Provided entries:
********************
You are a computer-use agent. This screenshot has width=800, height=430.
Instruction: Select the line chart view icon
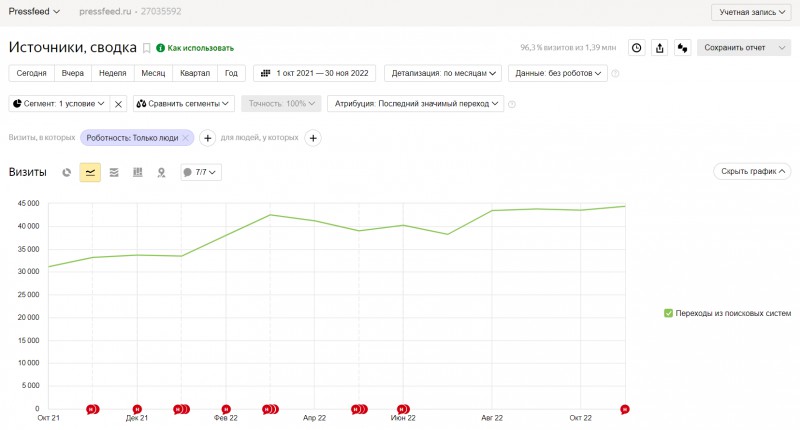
********************
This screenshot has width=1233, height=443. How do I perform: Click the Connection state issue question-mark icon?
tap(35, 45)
********************
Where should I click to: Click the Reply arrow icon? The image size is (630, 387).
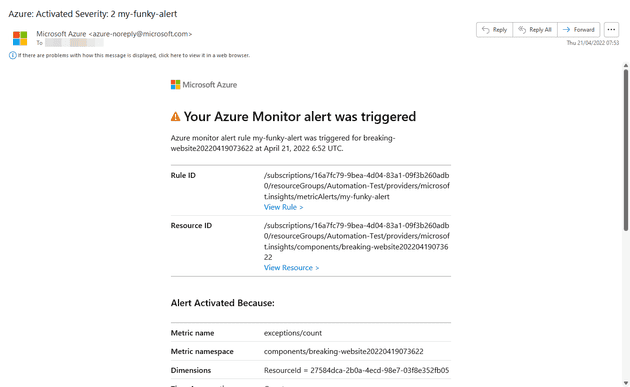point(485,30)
********************
What you will do: Write out exactly the lines above from the line with "You are a computer-use" through the line with "Instruction: Select the line chart view icon", both of them included, and leave out all other lines.

Your response:
You are a computer-use agent. This screenshot has width=800, height=430.
Instruction: Select the line chart view icon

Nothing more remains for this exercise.